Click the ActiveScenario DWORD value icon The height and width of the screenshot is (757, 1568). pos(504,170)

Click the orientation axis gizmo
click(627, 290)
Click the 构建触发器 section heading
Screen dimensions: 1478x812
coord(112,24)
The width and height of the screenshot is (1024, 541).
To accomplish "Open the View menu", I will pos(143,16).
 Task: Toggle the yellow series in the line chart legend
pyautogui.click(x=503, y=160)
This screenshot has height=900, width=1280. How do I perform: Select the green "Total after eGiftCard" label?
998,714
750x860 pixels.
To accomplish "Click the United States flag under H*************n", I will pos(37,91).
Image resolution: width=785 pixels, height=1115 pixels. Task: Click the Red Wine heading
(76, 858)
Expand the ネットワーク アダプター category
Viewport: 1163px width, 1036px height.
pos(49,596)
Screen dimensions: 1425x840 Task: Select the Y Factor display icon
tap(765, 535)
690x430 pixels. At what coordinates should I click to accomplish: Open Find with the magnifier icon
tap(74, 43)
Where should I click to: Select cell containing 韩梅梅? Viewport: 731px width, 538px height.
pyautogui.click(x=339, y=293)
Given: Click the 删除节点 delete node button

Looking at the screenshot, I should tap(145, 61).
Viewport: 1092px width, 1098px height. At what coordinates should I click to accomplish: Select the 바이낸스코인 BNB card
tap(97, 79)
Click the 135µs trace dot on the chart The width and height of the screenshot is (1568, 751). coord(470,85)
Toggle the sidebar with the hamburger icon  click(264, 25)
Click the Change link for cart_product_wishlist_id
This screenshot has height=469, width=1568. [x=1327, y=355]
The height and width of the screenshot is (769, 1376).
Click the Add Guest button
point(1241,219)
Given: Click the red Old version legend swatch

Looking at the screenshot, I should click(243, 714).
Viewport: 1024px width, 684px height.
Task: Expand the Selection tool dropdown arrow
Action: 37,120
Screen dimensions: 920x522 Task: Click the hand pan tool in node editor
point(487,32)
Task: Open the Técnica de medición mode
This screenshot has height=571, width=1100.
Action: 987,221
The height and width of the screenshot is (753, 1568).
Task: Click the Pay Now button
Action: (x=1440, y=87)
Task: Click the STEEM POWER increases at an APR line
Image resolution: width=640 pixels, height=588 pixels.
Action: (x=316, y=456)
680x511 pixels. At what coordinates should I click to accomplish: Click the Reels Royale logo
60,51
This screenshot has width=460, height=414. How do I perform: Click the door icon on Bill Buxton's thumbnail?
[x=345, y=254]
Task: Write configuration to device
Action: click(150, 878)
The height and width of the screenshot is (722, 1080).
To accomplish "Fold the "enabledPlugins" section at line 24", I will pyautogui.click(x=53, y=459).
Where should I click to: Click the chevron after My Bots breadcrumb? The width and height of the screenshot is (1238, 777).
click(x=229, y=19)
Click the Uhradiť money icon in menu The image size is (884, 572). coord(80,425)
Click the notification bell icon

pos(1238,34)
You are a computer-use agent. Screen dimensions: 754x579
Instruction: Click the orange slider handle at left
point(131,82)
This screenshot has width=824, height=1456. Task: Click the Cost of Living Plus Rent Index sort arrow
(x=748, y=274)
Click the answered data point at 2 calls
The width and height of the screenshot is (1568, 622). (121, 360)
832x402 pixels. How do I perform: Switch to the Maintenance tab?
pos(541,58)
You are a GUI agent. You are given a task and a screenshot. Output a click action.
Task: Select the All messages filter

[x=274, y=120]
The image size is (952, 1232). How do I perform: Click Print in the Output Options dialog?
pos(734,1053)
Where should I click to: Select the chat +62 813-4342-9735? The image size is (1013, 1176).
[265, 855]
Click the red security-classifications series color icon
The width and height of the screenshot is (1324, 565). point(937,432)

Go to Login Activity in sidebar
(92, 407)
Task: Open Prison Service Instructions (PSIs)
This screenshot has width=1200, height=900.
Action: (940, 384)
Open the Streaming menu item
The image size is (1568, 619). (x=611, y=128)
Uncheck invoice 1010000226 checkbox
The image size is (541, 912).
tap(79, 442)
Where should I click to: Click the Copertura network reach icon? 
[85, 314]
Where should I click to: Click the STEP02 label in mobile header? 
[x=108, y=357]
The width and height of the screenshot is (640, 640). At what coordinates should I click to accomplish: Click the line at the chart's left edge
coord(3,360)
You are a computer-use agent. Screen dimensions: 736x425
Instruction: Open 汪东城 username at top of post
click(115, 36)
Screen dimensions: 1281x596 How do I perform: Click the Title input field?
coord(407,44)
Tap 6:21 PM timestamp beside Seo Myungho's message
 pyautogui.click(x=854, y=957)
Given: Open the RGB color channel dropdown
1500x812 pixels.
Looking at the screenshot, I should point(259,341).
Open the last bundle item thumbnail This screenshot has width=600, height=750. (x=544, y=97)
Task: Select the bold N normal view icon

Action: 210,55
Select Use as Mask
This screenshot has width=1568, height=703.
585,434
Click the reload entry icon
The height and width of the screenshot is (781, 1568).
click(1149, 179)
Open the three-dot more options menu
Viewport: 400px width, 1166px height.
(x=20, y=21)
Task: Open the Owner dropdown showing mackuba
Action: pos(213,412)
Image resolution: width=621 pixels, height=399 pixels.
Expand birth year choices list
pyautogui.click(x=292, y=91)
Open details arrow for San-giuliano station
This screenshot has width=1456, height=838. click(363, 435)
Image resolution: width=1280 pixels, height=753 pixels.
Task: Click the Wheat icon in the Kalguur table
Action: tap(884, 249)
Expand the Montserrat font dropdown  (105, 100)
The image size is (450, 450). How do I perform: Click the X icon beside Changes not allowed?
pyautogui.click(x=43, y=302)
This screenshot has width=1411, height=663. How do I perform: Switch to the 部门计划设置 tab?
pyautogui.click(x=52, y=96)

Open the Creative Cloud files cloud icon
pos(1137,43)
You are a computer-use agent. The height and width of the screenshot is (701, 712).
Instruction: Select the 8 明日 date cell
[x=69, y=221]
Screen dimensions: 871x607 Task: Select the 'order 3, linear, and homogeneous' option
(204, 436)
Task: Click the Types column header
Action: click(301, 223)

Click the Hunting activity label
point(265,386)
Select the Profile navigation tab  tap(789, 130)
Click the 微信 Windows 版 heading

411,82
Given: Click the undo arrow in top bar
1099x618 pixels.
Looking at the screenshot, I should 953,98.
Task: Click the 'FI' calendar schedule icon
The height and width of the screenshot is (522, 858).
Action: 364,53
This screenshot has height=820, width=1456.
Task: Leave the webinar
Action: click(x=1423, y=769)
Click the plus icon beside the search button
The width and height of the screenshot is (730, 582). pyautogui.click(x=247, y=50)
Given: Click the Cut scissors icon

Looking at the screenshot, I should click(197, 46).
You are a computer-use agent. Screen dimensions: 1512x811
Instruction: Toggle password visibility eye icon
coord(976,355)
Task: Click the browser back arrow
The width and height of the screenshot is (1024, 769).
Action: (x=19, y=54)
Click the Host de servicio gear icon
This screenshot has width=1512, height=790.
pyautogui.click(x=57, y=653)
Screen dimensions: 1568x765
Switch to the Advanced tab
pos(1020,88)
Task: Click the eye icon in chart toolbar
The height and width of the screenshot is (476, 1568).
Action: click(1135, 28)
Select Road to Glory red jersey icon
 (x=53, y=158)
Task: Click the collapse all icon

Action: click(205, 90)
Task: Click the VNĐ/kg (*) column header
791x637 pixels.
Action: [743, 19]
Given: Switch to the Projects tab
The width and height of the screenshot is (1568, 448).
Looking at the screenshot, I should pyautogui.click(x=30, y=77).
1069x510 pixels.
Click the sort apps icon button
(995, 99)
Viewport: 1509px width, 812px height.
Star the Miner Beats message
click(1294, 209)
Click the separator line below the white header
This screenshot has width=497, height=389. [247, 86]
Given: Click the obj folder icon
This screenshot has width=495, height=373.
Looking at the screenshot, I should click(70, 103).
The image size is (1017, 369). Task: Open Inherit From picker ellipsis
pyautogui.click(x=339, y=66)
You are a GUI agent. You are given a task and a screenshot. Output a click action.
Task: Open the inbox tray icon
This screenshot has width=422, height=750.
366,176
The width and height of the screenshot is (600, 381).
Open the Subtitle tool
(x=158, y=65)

* **INSTRUCTIONS FOR THE TASK**
Given the records above, reproduce precisely and only the lines between the line holding "Open details arrow for San-giuliano station" and the line holding "You are a computer-use agent. The", inclusive.

* **ANSWER TO THIS EXERCISE**
Open details arrow for San-giuliano station
This screenshot has width=1456, height=838. click(363, 435)
Image resolution: width=1280 pixels, height=753 pixels.
Task: Click the Wheat icon in the Kalguur table
Action: tap(884, 249)
Expand the Montserrat font dropdown  (105, 100)
The image size is (450, 450). How do I perform: Click the X icon beside Changes not allowed?
pyautogui.click(x=43, y=302)
This screenshot has width=1411, height=663. How do I perform: Switch to the 部门计划设置 tab?
pyautogui.click(x=52, y=96)

Open the Creative Cloud files cloud icon
pos(1137,43)
You are a computer-use agent. The height and width of the screenshot is (701, 712).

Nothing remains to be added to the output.